The University of Arizona School of Anthropology offers opportunities for concentrated graduate study in all principal subdisciplines of anthropology: archaeology, biological, linguistic, and sociocultural anthropology. The School supports graduate study in subspecialties within these subdisciplines with special strength in the applied aspects of these foci. Study for an advanced degree consists of a combination of coursework, independent study, and mentored research. Graduate students are expected to display considerable initiative in planning a satisfactory program of study in consultation with the Director of Graduate Studies and appropriate members of the faculty.

Graduate Handbooks

Degree Programs Overview

Anthropology graduate students must demonstrate a broad factual and theoretical background in the principal subfields of anthropology, an authoritative knowledge of a special field of research, a thorough grasp of research methods, and refined critical judgment. In Anthropology, the Master’s and doctoral degrees are synergistically related with respect to collectively describing a common trajectory of post-baccalaureate training that emphasizes increasing independence of thought and action within the context of directed training in the classroom, laboratory, and the field. Our graduate curriculum has been developed (and is continually revised and updated) with an eye toward providing students balanced, in-depth exposure to the full range of anthropological inquiry. As such, our learning strategies at the graduate level focus on creating competent, independent thinkers capable of advancing knowledge within the context of approaches that combine the best of traditional classroom and laboratory instruction with the deployment of cutting-edge pedagogical technologies and learning strategies including internships and practica.

Master of Arts in Applied Archaeology (Stand Alone)

The School of Anthropology’s Master’s Degree track in Applied Archaeology takes advantage of our strengths in North American archaeology and indigenous archaeology. Applied archaeology is an emerging field of study within Anthropology that creates and uses knowledge in the context of application. The M.A. in Applied Archaeology at the University of Arizona is a rigorous two year academic program designed to teach the subject matter and professional skills needed for a successful career working for businesses, governmental agencies, tribes, and non-profit organizations that employ applied archaeologists. The curriculum includes classroom instruction in anthropological method and theory, laboratory training in specialized analytical techniques, coursework to establish expertise in an archaeological region, and an internship to develop professional skills. The University of Arizona is situated in one of the densest concentrations of applied archaeologists in the country and our program integrates professionals working in the private, public, and non-profit sectors of archaeology. The Master’s degree in Applied Archaeology requires 33 units, three of which are derived from a M.A. thesis or report. View the handbook for the Master's program in Applied Archaeology here.

Ph.D. Program

Ph.D. students in Anthropology must show a broad factual and theoretical background in the fields of anthropology, an authoritative knowledge of a special field of research, a thorough grasp of research methods, and good critical judgment.  Doctoral students are advised by a major advisor and other faculty members representing the student's major and minor foci of study.
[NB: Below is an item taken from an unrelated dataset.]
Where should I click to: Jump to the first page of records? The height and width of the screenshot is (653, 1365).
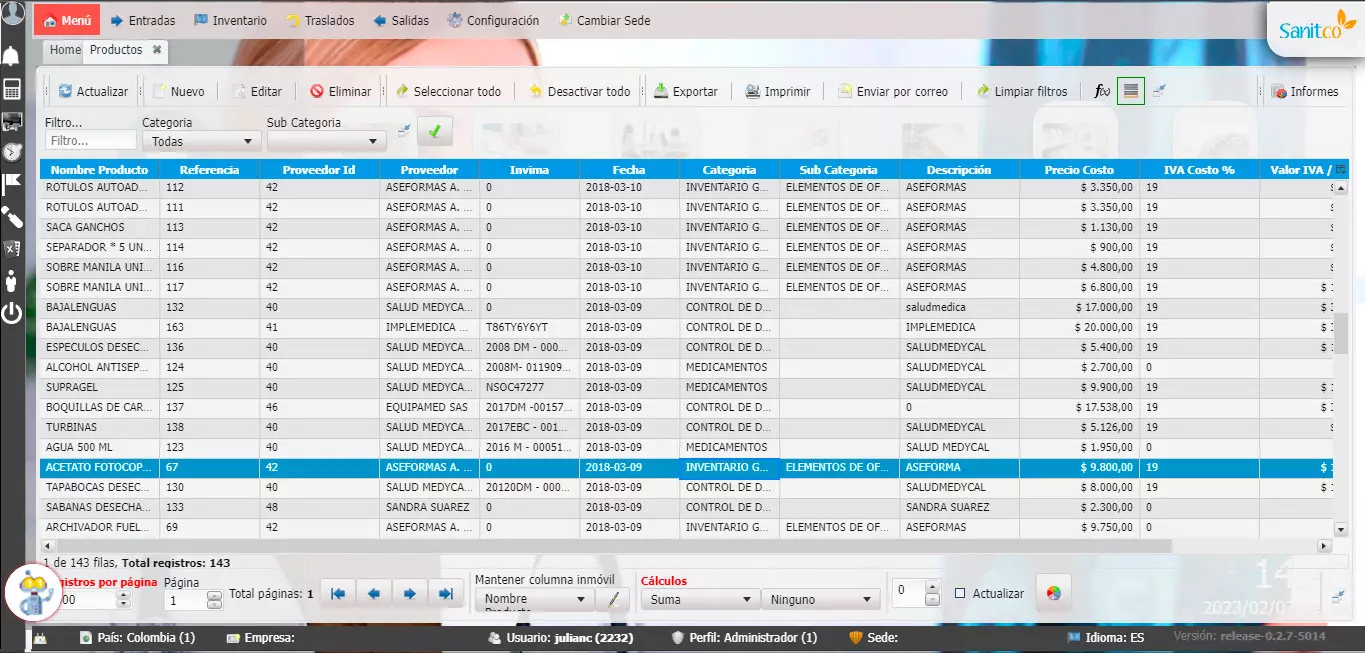[338, 594]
The School of Anthropology admits students to the PhD program in Anthropology and the MA program in Applied Archaeology. Most students admitted to our programs have been in communication with potential advisors prior to submitting their application. Prospective students are therefore strongly encouraged to contact potential advisors via email to share your interests and confirm that they will be accepting students. Faculty expect and welcome this contact.

The dissertation requires the equivalent of at least 48 units of class credit, including 36 units in the major and 12 to 15 units in the minor. This equates with a minimum of two semesters of full-time work after completion of the MA, assuming 30 units are transferred from the MA. In addition, at least 18 units of ANTH 920 (dissertation units) are required. With the prior approval of the student's dissertation committee and the Head of the School, dissertation work may be done in absentia. In addition to the unit requirements, there are foreign language, statistics, and written and oral comprehensive examiniation requirements for hte doctorate. For complete information please see the Ph.D. Track Graduate Handbook.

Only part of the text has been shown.